The drag brace strut is an "overcenter" locking strut. It has a "knee action" to provide a kind of passive locking function because when moved into its overcenter position, compression forces a can only try to overcenter it more, which is prevented by the contact lugs above the center pivot and it can only fold going the other way.
It works the same way as your knees when standing. You can keep your knees bent slightly so that your weight is trying to fold your legs up. If you bring your knees back while standing as far as they will go, they "overcenter" and your weight can only try to make them overcenter more, which is prevented by the bone structure of your knees. So when you stand up from a knee bend and your legs go into that overcenter lock mode that allows you to relax your thigh muscles, your legs are "down and locked".
While standing like that, some trickster might come along and bump your knee from behind and break the overcenter, making you start to fall before your thigh muscles can take over.
Or someone could lift you up just enough to let the compression load on your legs be released and then let you go, and might find that your knees moved forward of the overcenter axis as your weight comes back down on them, and down you go before you thigh/butt muscles take over.

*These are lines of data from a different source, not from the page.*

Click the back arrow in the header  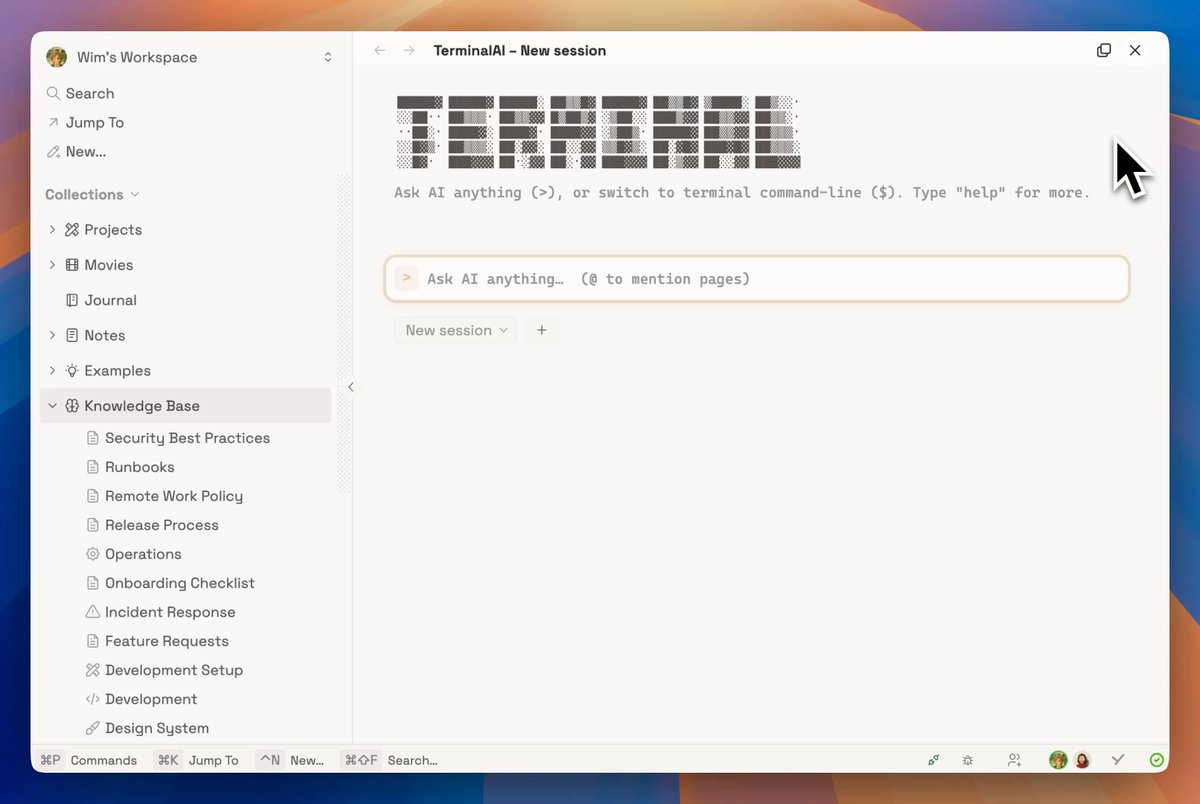click(380, 50)
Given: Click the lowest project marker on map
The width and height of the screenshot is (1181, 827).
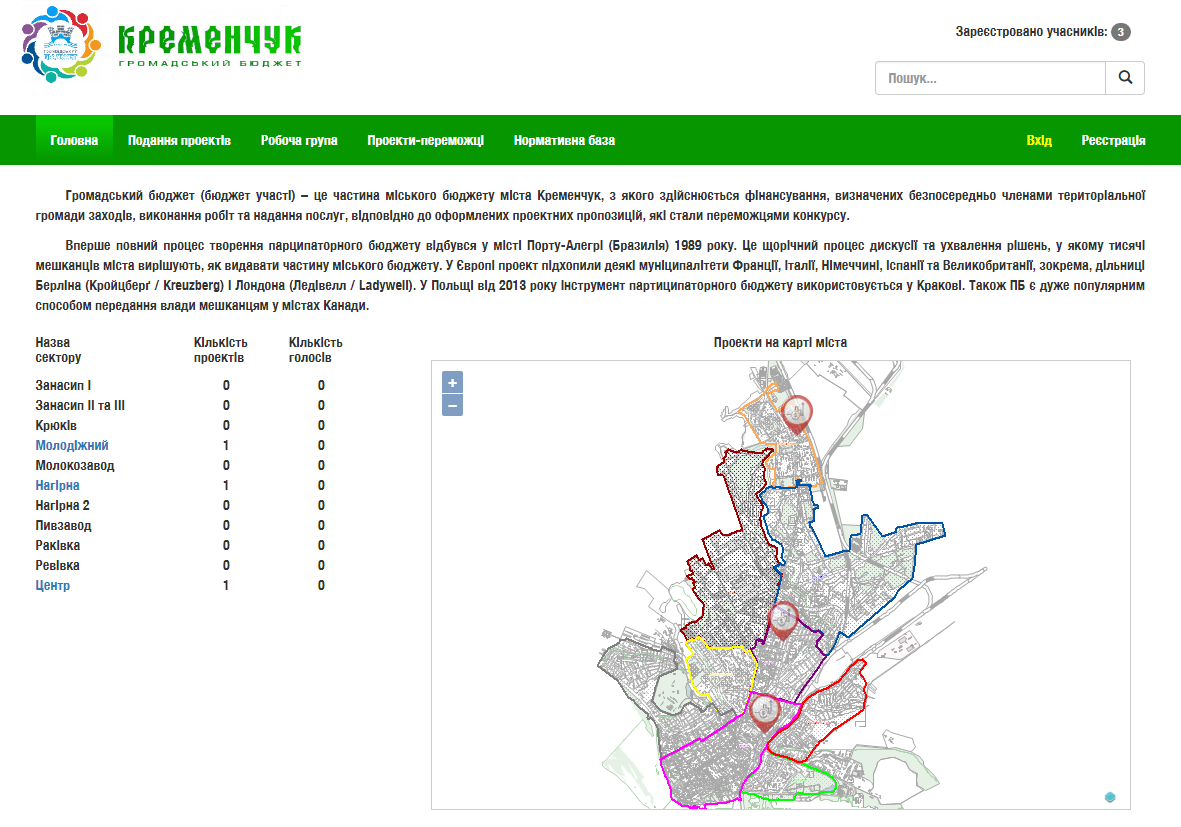Looking at the screenshot, I should click(x=765, y=710).
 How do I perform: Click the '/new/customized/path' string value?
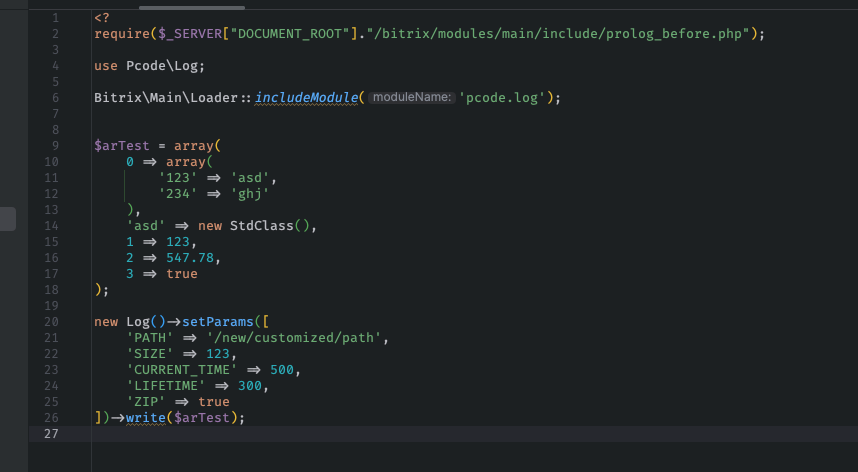297,337
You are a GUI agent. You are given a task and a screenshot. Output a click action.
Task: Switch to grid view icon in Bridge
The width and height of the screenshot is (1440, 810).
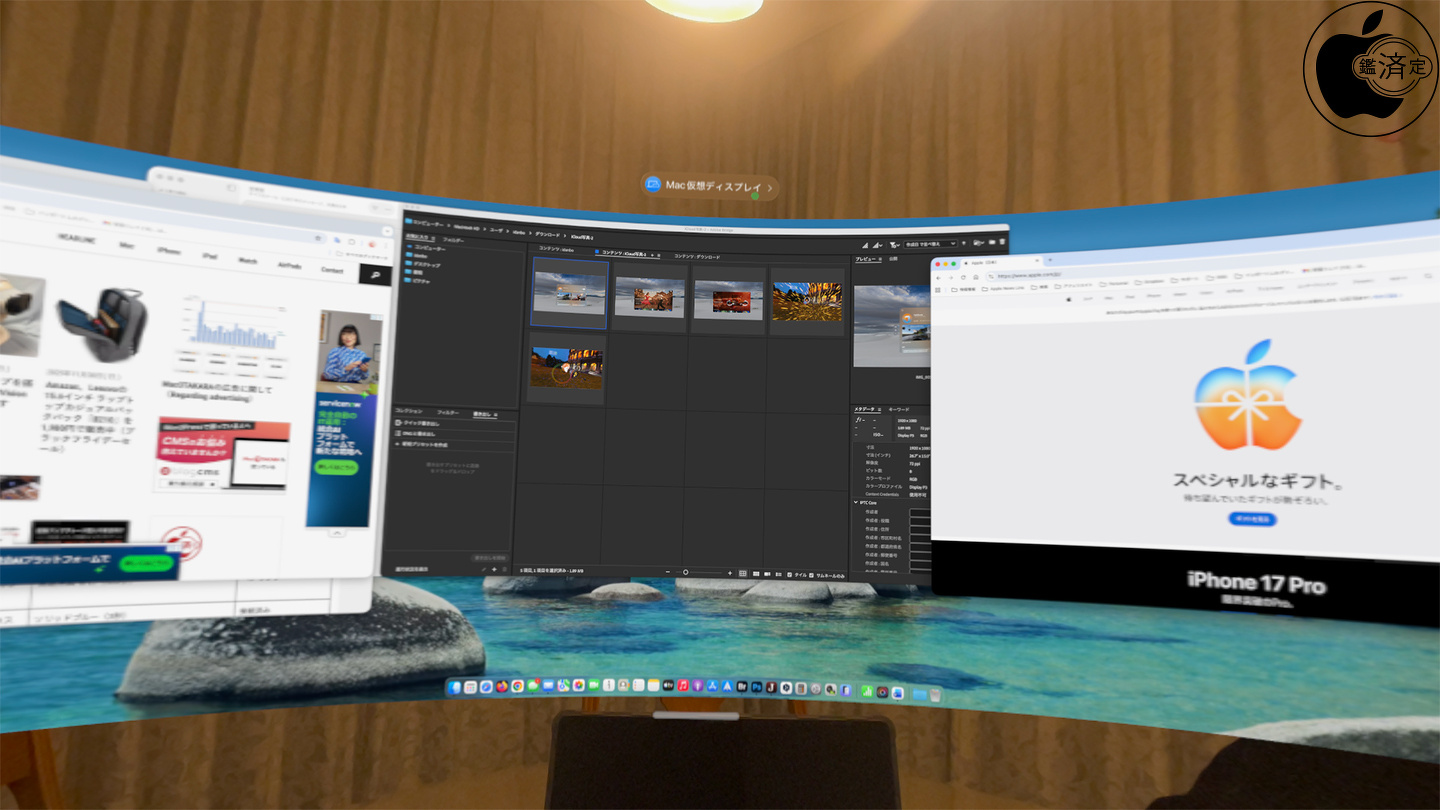pos(743,574)
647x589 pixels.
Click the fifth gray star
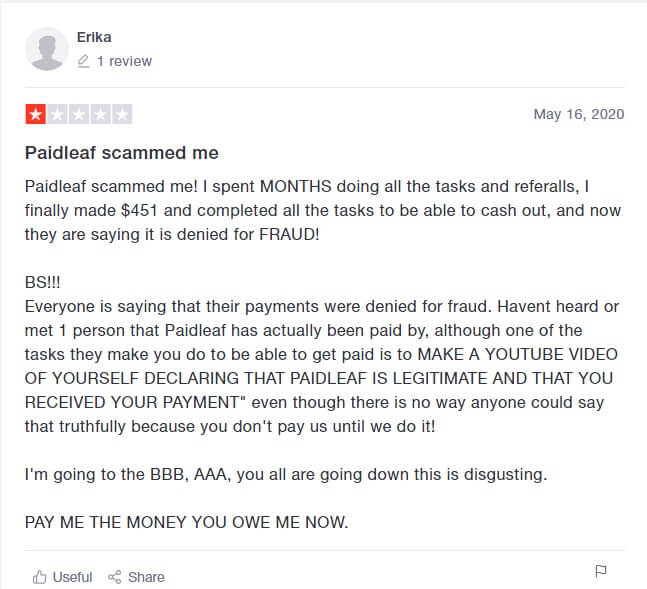tap(122, 114)
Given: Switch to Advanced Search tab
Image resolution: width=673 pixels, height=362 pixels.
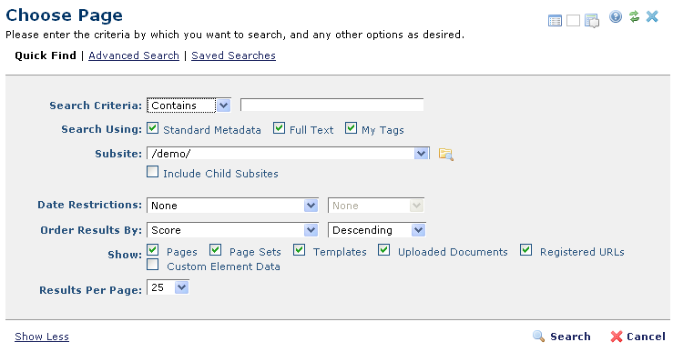Looking at the screenshot, I should [133, 55].
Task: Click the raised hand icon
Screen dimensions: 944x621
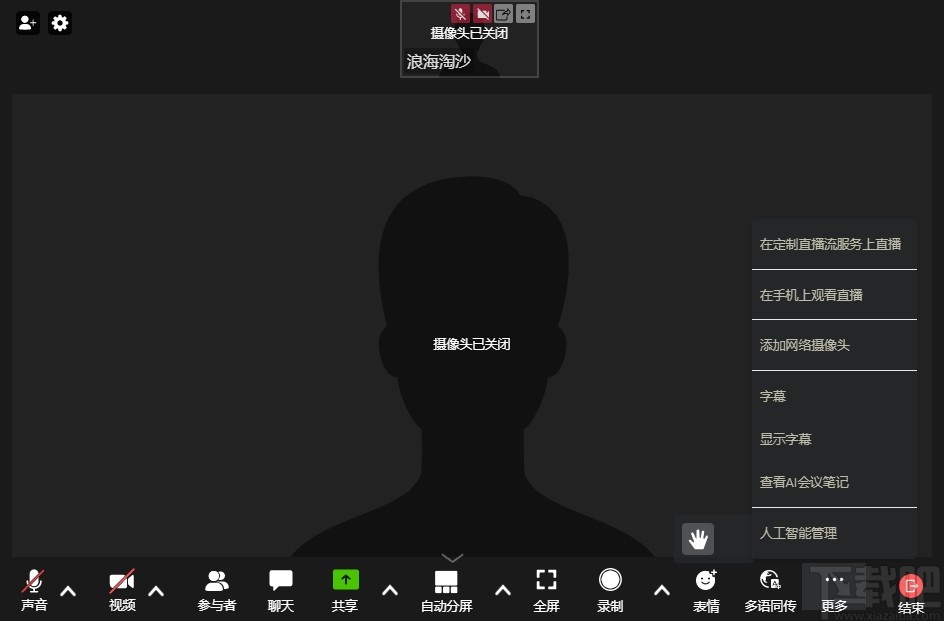Action: [x=697, y=539]
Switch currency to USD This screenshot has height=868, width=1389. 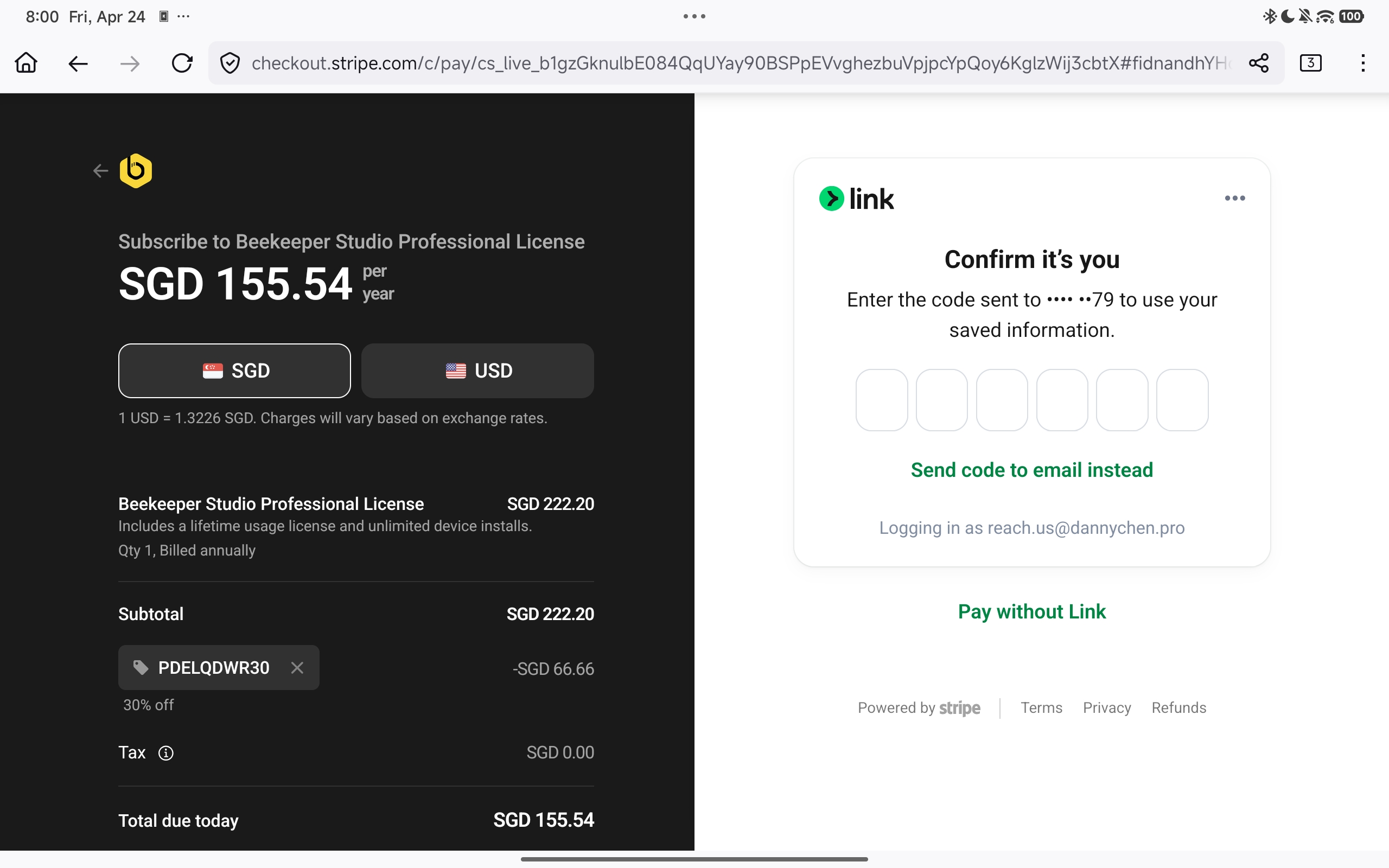477,371
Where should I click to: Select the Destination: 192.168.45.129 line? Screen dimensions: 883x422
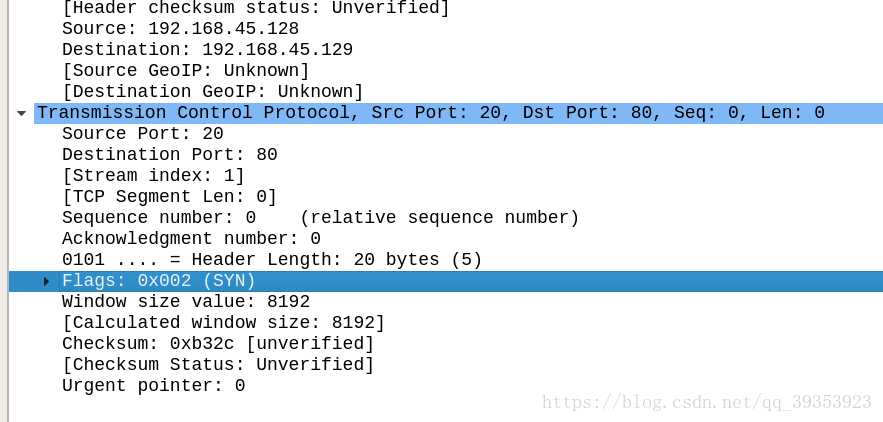[207, 50]
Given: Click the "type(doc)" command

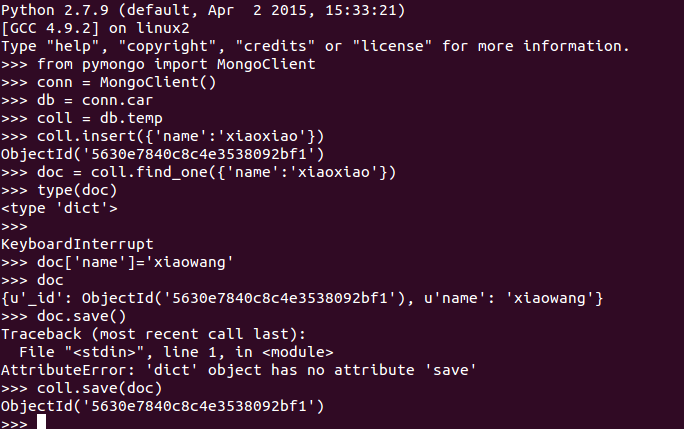Looking at the screenshot, I should 77,190.
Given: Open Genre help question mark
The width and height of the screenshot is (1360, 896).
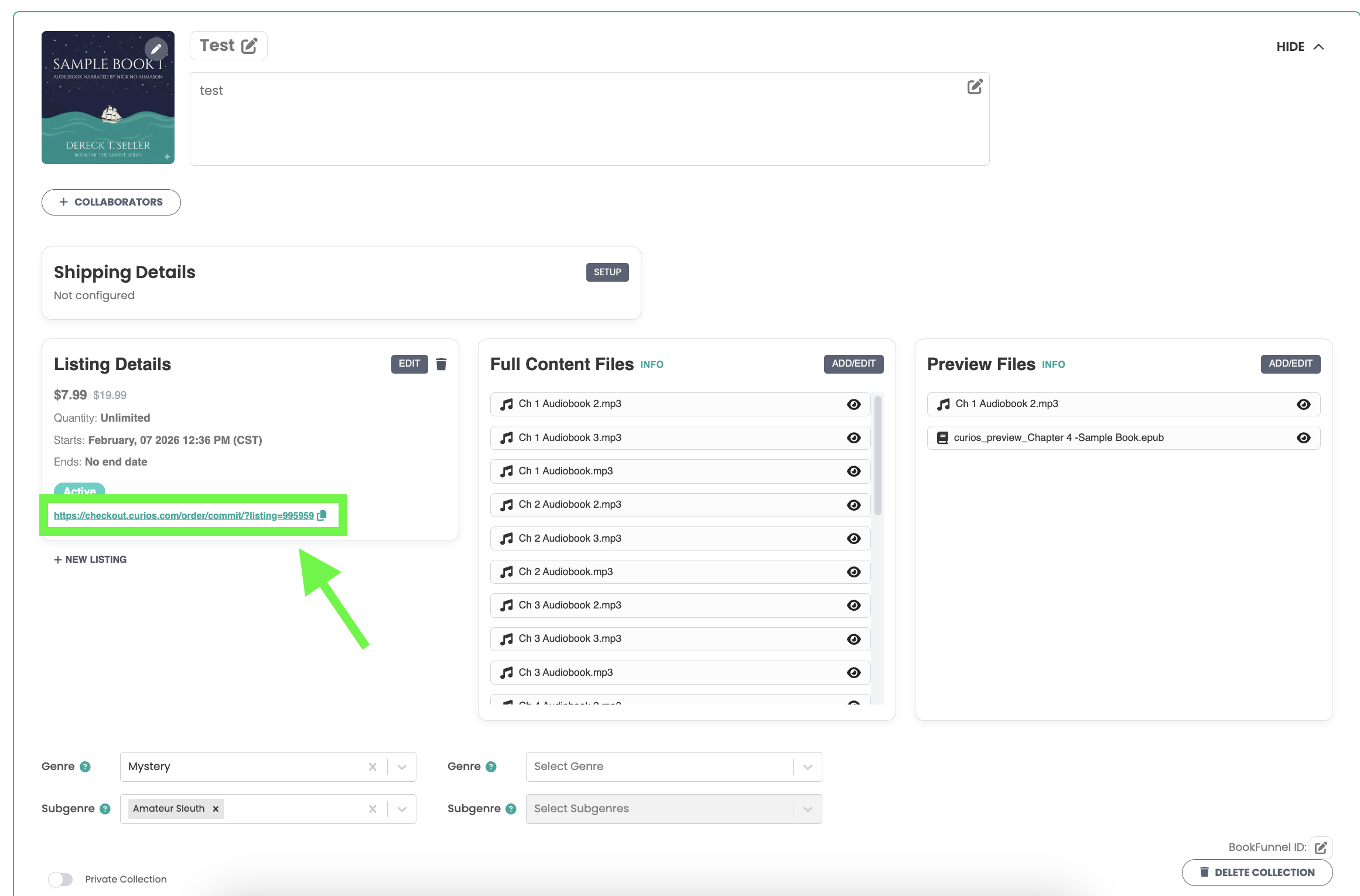Looking at the screenshot, I should 85,767.
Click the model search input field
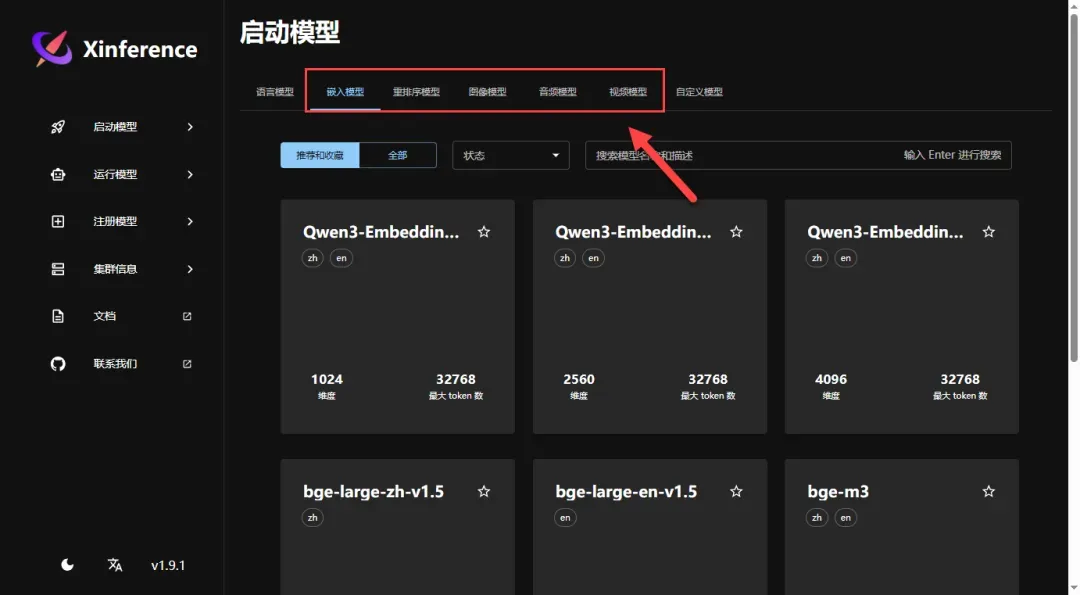1080x595 pixels. (740, 155)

The springs are there to prevent that in the case where temporary tension is applied when the gear comes under load, bringing the strut out of overcenter to on-center; when compression is re-applied, without the springs it could go either way, back into overcenter or out of overcenter, and collapsing, like your legs. The springs guarantee that the brace will always move back to the overcenter position unless forced out of it by the drag brace actuator.